Move Over Big Data - Big Content Is Here
For most of the last decade, big data was the technological phenomenon, more than any other, which companies tried to harness to their benefit. The idea that the thousands of actions people take every day in their online lives could be exploited to target advertising, identify trends and even predict behavior was a tantalizing one. Marketing departments and entire companies built themselves around the premise of data as the ‘oil of the 21st century’.
These companies mined our search history, our browsing behavior and our internet viewing habits, and some of them made huge profits from selling it or using it to target their marketing.
Now there’s a new phenomenon coming. Recent data misuse scandals have taken the shine off the big data movement, shifting the industry’s focus to a more sustainable model. Enter Big Content.
Think about how big the internet is. No, really. There are 55 billion web pages out there. If each of those pages has, say, 100 words, that’s 5.5 trillion words. And that’s probably a conservative estimate. Obviously not all of that content is useful to the companies that own it. Many of those pages contain filler text or legalese.
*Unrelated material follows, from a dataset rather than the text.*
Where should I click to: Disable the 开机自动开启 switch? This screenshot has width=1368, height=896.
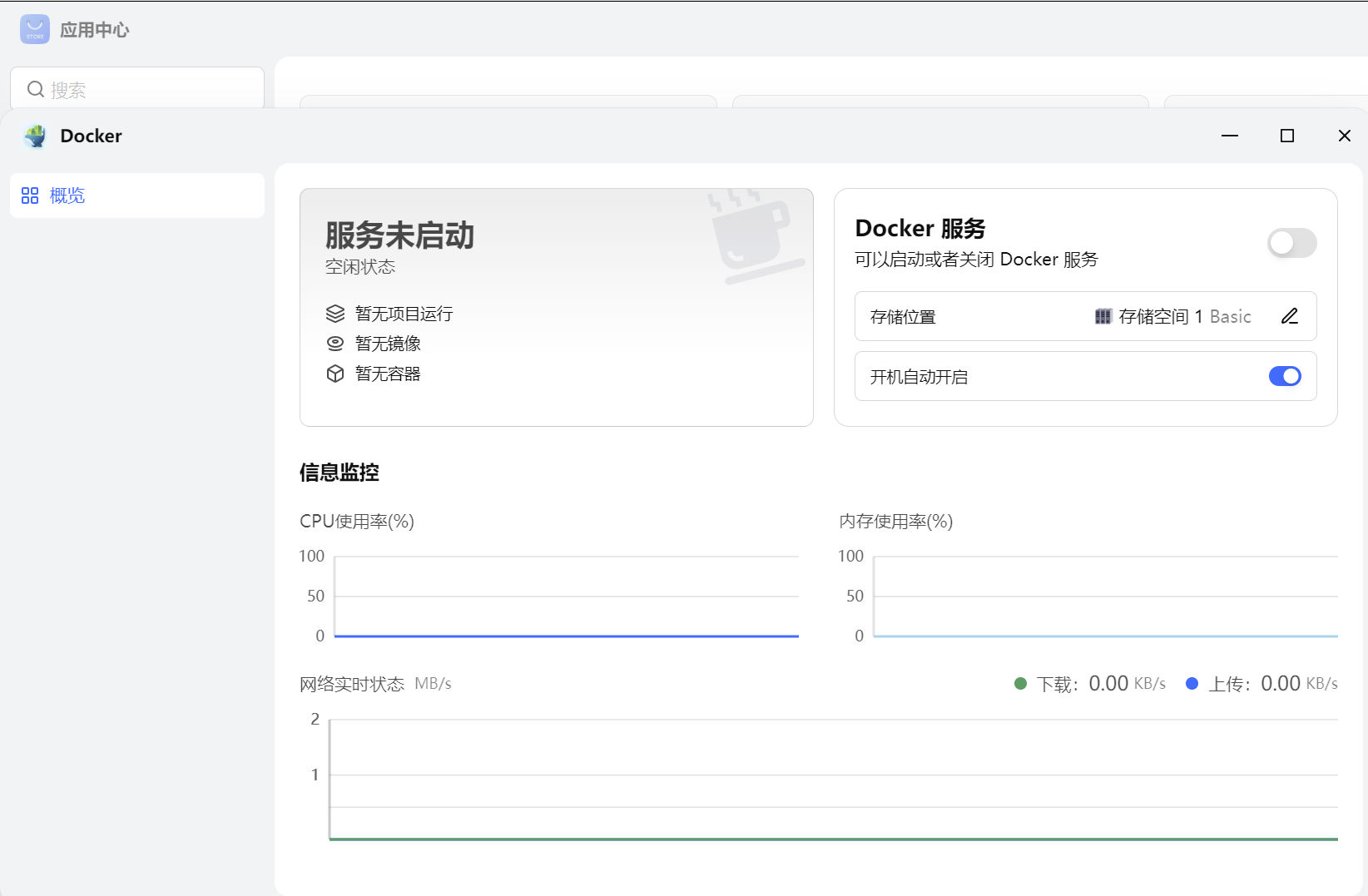[x=1285, y=376]
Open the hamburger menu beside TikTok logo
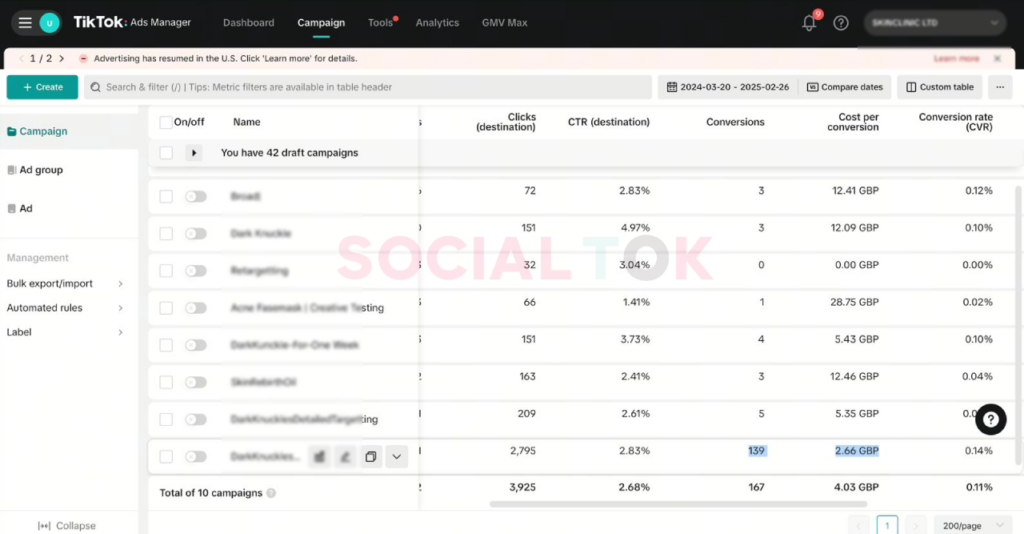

The pages that really interest marketers from a big content point of view are the ones that can be harvested to be useful to data analysts. So, what is ‘Big Content’? Let’s highlight eCommerce product descriptions and reviews as the best example here – there are millions of products for sale on the internet and each of them needs a well-written description to sell effectively. Similarly, the vast majority of those products has one or more customer reviews available on the site. If they are informative and clear, they can help buyers make their decision, and also help retailers take any feedback on board. All of this is content relating to a specific product.
So there’s a lot of useful content, but what do you do with this information now it's readily available? Now we know that all this info exists, we identify as an LSP that it is most likely going to be needed in multiple languages at some point – to sell products in multiple countries, localization is required. However, the huge word counts involved rule out the traditional 2,000 words/day approach to translation as far too time-consuming.
This is where MTPE and crowd-sourcing come in. A proven way to efficiently process such a mass of content is to machine-translate it wholesale and to use a large crowd of vetted linguists to post-edit it and optimize its impact on readers. Using NMT is fast becoming commonplace in the industry. However, there are still pitfalls with machine conversion and accuracy is still in question. This is where we introduce a human element to ensure quality. But due to the volume of words in ‘Big Content’ projects, employing a crowdsourcing strategy is a quick and efficient way of speeding up the process. By attracting multilinguals and giving them the required training and knowledge to become successful post-editors, we can generate faster, guaranteed quality results
This is why crowd-sourcing continues to be an important focus for Jonckers and to the industry in general – in the age of big content, it’s apparent that this methodology is one of the only sustainable solutions.